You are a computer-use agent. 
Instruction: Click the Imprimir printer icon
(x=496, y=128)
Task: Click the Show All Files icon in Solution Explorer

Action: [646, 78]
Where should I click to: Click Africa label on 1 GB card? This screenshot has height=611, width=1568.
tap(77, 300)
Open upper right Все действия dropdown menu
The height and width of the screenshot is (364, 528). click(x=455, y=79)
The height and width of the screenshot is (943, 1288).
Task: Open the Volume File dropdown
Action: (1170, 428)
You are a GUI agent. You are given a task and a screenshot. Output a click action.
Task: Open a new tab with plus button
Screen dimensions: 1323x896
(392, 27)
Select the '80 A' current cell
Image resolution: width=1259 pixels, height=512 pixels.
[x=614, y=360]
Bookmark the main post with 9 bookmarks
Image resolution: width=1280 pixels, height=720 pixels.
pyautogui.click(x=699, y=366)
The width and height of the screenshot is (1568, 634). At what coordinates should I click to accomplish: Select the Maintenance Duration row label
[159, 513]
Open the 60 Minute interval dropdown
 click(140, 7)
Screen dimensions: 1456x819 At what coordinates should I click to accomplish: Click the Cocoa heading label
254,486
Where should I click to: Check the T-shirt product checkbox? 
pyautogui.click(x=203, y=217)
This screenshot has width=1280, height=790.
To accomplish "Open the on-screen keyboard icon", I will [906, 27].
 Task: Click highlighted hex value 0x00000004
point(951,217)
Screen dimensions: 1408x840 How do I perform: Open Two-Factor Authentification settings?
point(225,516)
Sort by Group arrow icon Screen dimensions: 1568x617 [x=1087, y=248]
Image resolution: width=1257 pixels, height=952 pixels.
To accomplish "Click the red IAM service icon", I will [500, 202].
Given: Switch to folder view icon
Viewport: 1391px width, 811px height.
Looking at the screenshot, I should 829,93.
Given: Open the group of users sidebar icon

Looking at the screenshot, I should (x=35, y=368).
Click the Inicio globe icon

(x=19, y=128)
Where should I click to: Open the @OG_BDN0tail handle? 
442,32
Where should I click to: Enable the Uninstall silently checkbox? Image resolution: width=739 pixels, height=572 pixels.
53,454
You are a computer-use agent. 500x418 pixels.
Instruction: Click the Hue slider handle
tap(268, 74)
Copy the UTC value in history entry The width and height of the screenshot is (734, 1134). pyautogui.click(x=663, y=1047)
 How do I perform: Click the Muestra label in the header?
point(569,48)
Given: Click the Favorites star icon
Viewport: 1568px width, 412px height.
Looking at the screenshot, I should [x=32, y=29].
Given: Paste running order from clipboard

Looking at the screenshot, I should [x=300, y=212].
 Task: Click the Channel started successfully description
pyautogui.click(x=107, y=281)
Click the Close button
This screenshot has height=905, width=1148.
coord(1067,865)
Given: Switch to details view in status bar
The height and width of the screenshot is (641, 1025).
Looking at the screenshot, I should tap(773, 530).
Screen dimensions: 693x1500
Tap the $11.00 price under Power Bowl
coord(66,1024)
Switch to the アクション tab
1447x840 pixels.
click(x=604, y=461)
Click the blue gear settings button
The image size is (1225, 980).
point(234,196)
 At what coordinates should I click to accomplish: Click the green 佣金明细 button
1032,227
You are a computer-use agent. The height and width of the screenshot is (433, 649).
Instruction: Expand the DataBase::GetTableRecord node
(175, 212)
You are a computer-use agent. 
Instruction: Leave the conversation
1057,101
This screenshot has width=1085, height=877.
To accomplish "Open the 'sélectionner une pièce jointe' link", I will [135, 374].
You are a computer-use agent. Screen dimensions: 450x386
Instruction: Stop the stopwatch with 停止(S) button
-*-*-
• The task
Can you update the listing above by replacing every "Instruction" with "Command" and leaving everything else unchanged?

• Output below
You are a computer-use agent. 
Command: Click the Imprimir printer icon
(x=496, y=128)
Task: Click the Show All Files icon in Solution Explorer

Action: [646, 78]
Where should I click to: Click Africa label on 1 GB card? This screenshot has height=611, width=1568.
tap(77, 300)
Open upper right Все действия dropdown menu
The height and width of the screenshot is (364, 528). click(x=455, y=79)
The height and width of the screenshot is (943, 1288).
Task: Open the Volume File dropdown
Action: (1170, 428)
You are a GUI agent. You are given a task and a screenshot. Output a click action.
Task: Open a new tab with plus button
Screen dimensions: 1323x896
(392, 27)
Select the '80 A' current cell
Image resolution: width=1259 pixels, height=512 pixels.
[x=614, y=360]
Bookmark the main post with 9 bookmarks
Image resolution: width=1280 pixels, height=720 pixels.
pyautogui.click(x=699, y=366)
The width and height of the screenshot is (1568, 634). At what coordinates should I click to accomplish: Select the Maintenance Duration row label
[159, 513]
Open the 60 Minute interval dropdown
 click(140, 7)
Screen dimensions: 1456x819 At what coordinates should I click to accomplish: Click the Cocoa heading label
254,486
Where should I click to: Check the T-shirt product checkbox? 
pyautogui.click(x=203, y=217)
This screenshot has width=1280, height=790.
To accomplish "Open the on-screen keyboard icon", I will [906, 27].
 Task: Click highlighted hex value 0x00000004
point(951,217)
Screen dimensions: 1408x840 How do I perform: Open Two-Factor Authentification settings?
point(225,516)
Sort by Group arrow icon Screen dimensions: 1568x617 [x=1087, y=248]
Image resolution: width=1257 pixels, height=952 pixels.
To accomplish "Click the red IAM service icon", I will [500, 202].
Given: Switch to folder view icon
Viewport: 1391px width, 811px height.
Looking at the screenshot, I should 829,93.
Given: Open the group of users sidebar icon

Looking at the screenshot, I should (x=35, y=368).
Click the Inicio globe icon

(x=19, y=128)
Where should I click to: Open the @OG_BDN0tail handle? 
442,32
Where should I click to: Enable the Uninstall silently checkbox? Image resolution: width=739 pixels, height=572 pixels.
53,454
You are a computer-use agent. 500x418 pixels.
Command: Click the Hue slider handle
tap(268, 74)
Copy the UTC value in history entry The width and height of the screenshot is (734, 1134). pyautogui.click(x=663, y=1047)
 How do I perform: Click the Muestra label in the header?
point(569,48)
Given: Click the Favorites star icon
Viewport: 1568px width, 412px height.
Looking at the screenshot, I should [x=32, y=29].
Given: Paste running order from clipboard

Looking at the screenshot, I should [x=300, y=212].
 Task: Click the Channel started successfully description
pyautogui.click(x=107, y=281)
Click the Close button
This screenshot has height=905, width=1148.
coord(1067,865)
Given: Switch to details view in status bar
The height and width of the screenshot is (641, 1025).
Looking at the screenshot, I should tap(773, 530).
Screen dimensions: 693x1500
Tap the $11.00 price under Power Bowl
coord(66,1024)
Switch to the アクション tab
1447x840 pixels.
click(x=604, y=461)
Click the blue gear settings button
The image size is (1225, 980).
point(234,196)
 At what coordinates should I click to accomplish: Click the green 佣金明细 button
1032,227
You are a computer-use agent. The height and width of the screenshot is (433, 649).
Command: Expand the DataBase::GetTableRecord node
(175, 212)
You are a computer-use agent. 
Command: Leave the conversation
1057,101
This screenshot has width=1085, height=877.
To accomplish "Open the 'sélectionner une pièce jointe' link", I will [135, 374].
You are a computer-use agent. Screen dimensions: 450x386
Command: Stop the stopwatch with 停止(S) button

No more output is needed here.